Data for review »
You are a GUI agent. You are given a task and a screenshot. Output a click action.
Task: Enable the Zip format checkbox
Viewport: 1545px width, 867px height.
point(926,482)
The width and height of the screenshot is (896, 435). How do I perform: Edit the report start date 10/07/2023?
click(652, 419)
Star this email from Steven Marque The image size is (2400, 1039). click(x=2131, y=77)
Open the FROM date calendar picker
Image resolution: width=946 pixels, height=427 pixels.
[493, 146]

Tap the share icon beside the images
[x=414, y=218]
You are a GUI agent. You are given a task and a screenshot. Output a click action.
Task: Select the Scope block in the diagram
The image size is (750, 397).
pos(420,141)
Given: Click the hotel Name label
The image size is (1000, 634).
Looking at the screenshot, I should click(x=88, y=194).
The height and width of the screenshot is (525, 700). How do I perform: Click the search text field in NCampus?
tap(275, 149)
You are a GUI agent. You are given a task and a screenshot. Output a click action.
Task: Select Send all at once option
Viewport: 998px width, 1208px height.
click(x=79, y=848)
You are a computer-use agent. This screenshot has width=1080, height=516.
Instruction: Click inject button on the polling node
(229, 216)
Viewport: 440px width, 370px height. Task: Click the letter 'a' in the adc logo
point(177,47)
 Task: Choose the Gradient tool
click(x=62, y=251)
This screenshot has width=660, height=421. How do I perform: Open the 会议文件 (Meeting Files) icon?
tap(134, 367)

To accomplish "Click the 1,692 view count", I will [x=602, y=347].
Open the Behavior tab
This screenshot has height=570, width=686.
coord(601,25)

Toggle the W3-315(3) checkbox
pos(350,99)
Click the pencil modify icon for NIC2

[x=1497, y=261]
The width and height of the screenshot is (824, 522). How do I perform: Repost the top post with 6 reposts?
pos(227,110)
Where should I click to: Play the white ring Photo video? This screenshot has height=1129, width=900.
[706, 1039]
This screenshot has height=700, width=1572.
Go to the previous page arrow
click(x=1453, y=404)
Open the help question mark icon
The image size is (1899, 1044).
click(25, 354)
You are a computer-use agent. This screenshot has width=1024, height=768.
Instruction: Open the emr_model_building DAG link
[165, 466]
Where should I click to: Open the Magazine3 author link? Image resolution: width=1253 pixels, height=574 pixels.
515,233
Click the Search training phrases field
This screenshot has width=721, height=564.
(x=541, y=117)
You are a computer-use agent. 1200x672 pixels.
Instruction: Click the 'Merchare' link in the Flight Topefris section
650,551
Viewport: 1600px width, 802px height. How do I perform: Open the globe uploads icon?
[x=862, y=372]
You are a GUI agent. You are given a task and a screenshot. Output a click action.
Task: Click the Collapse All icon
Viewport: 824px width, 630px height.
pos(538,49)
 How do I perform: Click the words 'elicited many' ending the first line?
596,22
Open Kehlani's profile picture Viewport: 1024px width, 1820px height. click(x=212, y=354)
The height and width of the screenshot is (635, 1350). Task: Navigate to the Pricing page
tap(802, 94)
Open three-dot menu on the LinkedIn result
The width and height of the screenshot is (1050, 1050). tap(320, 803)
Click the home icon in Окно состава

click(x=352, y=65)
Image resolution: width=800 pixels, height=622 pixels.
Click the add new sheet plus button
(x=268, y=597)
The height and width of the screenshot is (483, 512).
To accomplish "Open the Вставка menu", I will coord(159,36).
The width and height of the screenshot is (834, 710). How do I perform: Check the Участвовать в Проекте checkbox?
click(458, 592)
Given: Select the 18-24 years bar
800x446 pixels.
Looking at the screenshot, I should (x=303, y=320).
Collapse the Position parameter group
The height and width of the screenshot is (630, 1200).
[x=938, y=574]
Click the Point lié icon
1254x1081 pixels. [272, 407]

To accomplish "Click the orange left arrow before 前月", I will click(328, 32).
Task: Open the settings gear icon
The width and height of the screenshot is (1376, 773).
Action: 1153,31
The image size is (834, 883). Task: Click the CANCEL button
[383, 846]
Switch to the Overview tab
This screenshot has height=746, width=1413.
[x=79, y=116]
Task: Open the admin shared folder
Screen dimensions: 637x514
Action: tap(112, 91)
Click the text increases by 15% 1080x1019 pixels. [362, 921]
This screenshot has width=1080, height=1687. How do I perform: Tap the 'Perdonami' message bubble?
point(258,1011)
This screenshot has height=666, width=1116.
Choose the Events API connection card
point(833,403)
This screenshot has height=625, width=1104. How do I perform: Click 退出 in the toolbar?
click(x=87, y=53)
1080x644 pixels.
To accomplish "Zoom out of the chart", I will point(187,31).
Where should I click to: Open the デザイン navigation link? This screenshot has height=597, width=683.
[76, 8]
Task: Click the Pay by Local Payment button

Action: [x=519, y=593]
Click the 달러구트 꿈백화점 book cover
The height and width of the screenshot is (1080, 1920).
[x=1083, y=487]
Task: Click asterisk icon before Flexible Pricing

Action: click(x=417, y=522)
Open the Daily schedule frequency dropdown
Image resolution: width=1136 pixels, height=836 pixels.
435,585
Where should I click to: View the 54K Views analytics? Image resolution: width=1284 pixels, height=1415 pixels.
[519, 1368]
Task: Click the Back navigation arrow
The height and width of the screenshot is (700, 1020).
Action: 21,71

Problem statement »
Every entry above needs to be written out again exactly.

Solution to the problem »
You are a GUI agent. You are given a task and a screenshot. Output a click action.
Task: Enable the Zip format checkbox
Viewport: 1545px width, 867px height.
point(926,482)
The width and height of the screenshot is (896, 435). How do I perform: Edit the report start date 10/07/2023?
click(652, 419)
Star this email from Steven Marque The image size is (2400, 1039). click(x=2131, y=77)
Open the FROM date calendar picker
Image resolution: width=946 pixels, height=427 pixels.
[493, 146]

Tap the share icon beside the images
[x=414, y=218]
You are a GUI agent. You are given a task and a screenshot. Output a click action.
Task: Select the Scope block in the diagram
The image size is (750, 397).
pos(420,141)
Given: Click the hotel Name label
The image size is (1000, 634).
Looking at the screenshot, I should click(x=88, y=194).
The height and width of the screenshot is (525, 700). How do I perform: Click the search text field in NCampus?
tap(275, 149)
You are a GUI agent. You are given a task and a screenshot. Output a click action.
Task: Select Send all at once option
Viewport: 998px width, 1208px height.
click(x=79, y=848)
You are a computer-use agent. This screenshot has width=1080, height=516.
Instruction: Click inject button on the polling node
(229, 216)
Viewport: 440px width, 370px height. Task: Click the letter 'a' in the adc logo
point(177,47)
 Task: Choose the Gradient tool
click(x=62, y=251)
This screenshot has width=660, height=421. How do I perform: Open the 会议文件 (Meeting Files) icon?
tap(134, 367)

To accomplish "Click the 1,692 view count", I will [x=602, y=347].
Open the Behavior tab
This screenshot has height=570, width=686.
coord(601,25)

Toggle the W3-315(3) checkbox
pos(350,99)
Click the pencil modify icon for NIC2

[x=1497, y=261]
The width and height of the screenshot is (824, 522). How do I perform: Repost the top post with 6 reposts?
pos(227,110)
Where should I click to: Play the white ring Photo video? This screenshot has height=1129, width=900.
[706, 1039]
This screenshot has height=700, width=1572.
Go to the previous page arrow
click(x=1453, y=404)
Open the help question mark icon
The image size is (1899, 1044).
click(25, 354)
You are a computer-use agent. This screenshot has width=1024, height=768.
Instruction: Open the emr_model_building DAG link
[165, 466]
Where should I click to: Open the Magazine3 author link? Image resolution: width=1253 pixels, height=574 pixels.
515,233
Click the Search training phrases field
This screenshot has width=721, height=564.
(x=541, y=117)
You are a computer-use agent. 1200x672 pixels.
Instruction: Click the 'Merchare' link in the Flight Topefris section
650,551
Viewport: 1600px width, 802px height. How do I perform: Open the globe uploads icon?
[x=862, y=372]
You are a GUI agent. You are given a task and a screenshot. Output a click action.
Task: Click the Collapse All icon
Viewport: 824px width, 630px height.
pos(538,49)
 How do I perform: Click the words 'elicited many' ending the first line?
596,22
Open Kehlani's profile picture Viewport: 1024px width, 1820px height. click(x=212, y=354)
The height and width of the screenshot is (635, 1350). Task: Navigate to the Pricing page
tap(802, 94)
Open three-dot menu on the LinkedIn result
The width and height of the screenshot is (1050, 1050). tap(320, 803)
Click the home icon in Окно состава

click(x=352, y=65)
Image resolution: width=800 pixels, height=622 pixels.
Click the add new sheet plus button
(x=268, y=597)
The height and width of the screenshot is (483, 512).
To accomplish "Open the Вставка menu", I will coord(159,36).
The width and height of the screenshot is (834, 710). How do I perform: Check the Участвовать в Проекте checkbox?
click(458, 592)
Given: Select the 18-24 years bar
800x446 pixels.
Looking at the screenshot, I should (x=303, y=320).
Collapse the Position parameter group
The height and width of the screenshot is (630, 1200).
[x=938, y=574]
Click the Point lié icon
1254x1081 pixels. [272, 407]

To accomplish "Click the orange left arrow before 前月", I will click(328, 32).
Task: Open the settings gear icon
The width and height of the screenshot is (1376, 773).
Action: 1153,31
The image size is (834, 883). Task: Click the CANCEL button
[383, 846]
Switch to the Overview tab
This screenshot has height=746, width=1413.
[x=79, y=116]
Task: Open the admin shared folder
Screen dimensions: 637x514
Action: tap(112, 91)
Click the text increases by 15% 1080x1019 pixels. [362, 921]
This screenshot has width=1080, height=1687. How do I perform: Tap the 'Perdonami' message bubble?
point(258,1011)
This screenshot has height=666, width=1116.
Choose the Events API connection card
point(833,403)
This screenshot has height=625, width=1104. How do I perform: Click 退出 in the toolbar?
click(x=87, y=53)
1080x644 pixels.
To accomplish "Zoom out of the chart", I will point(187,31).
Where should I click to: Open the デザイン navigation link? This screenshot has height=597, width=683.
[76, 8]
Task: Click the Pay by Local Payment button

Action: [x=519, y=593]
Click the 달러구트 꿈백화점 book cover
The height and width of the screenshot is (1080, 1920).
[x=1083, y=487]
Task: Click asterisk icon before Flexible Pricing

Action: click(x=417, y=522)
Open the Daily schedule frequency dropdown
Image resolution: width=1136 pixels, height=836 pixels.
435,585
Where should I click to: View the 54K Views analytics? Image resolution: width=1284 pixels, height=1415 pixels.
[519, 1368]
Task: Click the Back navigation arrow
The height and width of the screenshot is (700, 1020).
Action: 21,71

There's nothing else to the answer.